Password Quality Checking
The goal is to provide unified and configurable way to check quality of new passwords on the system.
- Name: Tomáš Mráz
- Email: email@example.com
- Targeted release: Fedora 17
- Last updated: 2011-12-12
- Percentage of completion: 70%
The current Fedora does not have a single configurable library that would be used for checking quality of new passwords used for the system accounts. When passwords are changed through the PAM (Pluggable Authentication Modules) with the passwd command pam_cracklib or pam_passwdqc modules are used for this purpose. However these modules are not used when new users are created on the system and it is not easy and straightforward to use the PAM modules for this purpose.
The goal of this feature is to provide a library with simple API that would be usable:
- from a PAM module that would be used instead of pam_cracklib or pam_passwdqc
- directly from any application that wants to check quality of new passwords not only for the system accounts but for any purpose
- to generate a random pronounceable password that fulfils the password quality requirements
The library libpwquality is already written and the package is built on Fedora rawhide. See Libpwquality
Benefit to Fedora
Fedora will have a single point where the system password quality limits are configured.
As the library is already done the remaining work is on porting the current applications that set/change passwords on user accounts. These applications are (non-exhaustive list):
- passwd (already done by replacing the default password quality checking PAM module in system-auth to pam_pwquality)
- system-config-users (patch written, feature bug report created)
- anaconda/firstboot (agreed on the change with Martin Gracik from anaconda team)
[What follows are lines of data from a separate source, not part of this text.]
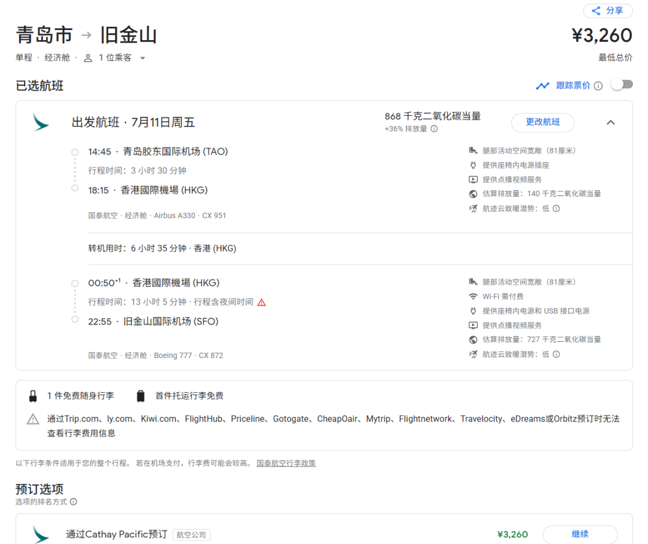Click info icon next to 跟踪票价
This screenshot has width=648, height=544.
[x=598, y=86]
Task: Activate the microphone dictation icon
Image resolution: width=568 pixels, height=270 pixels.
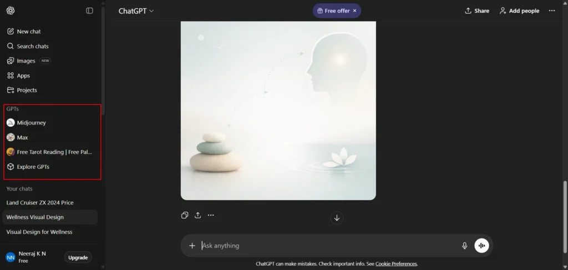Action: click(465, 246)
- GNOME/KDE password change dialogs
Future work will include configuration of some of the password quality limits with authconfig.
How To Test
Testing the feature is quite simple. Just install the Fedora and:
- verify that pam_pwquality is in the /etc/pam.d/system-auth and /etc/pam.d/password-auth
- verify that you can configure password quality limits in /etc/security/pwquality.conf and these limits are enforced when you try to change the password with passwd
- verify that various utilities in the system that create new users or allow changing user passwords enforce the same limits.
There will not be much change for the end-user experience. However the system administrators will now be able to easily set the limits for password quality on the system by editing a single configuration file.
Not much needed, the current experience with the change of the pam_cracklib to pam_pwquality is not changed much. So the contingency plan is to just not ship the changes in the other applications if they are not implemented.
- The API of the library is described in the pwquality.h header file.
- There is Python wrapper for the libpwquality named python-pwquality, see pydoc pwquality output.
- There are manual pages in the package.
- The user password quality limits are now configurable by changing the /etc/security/pwquality.conf configuration file.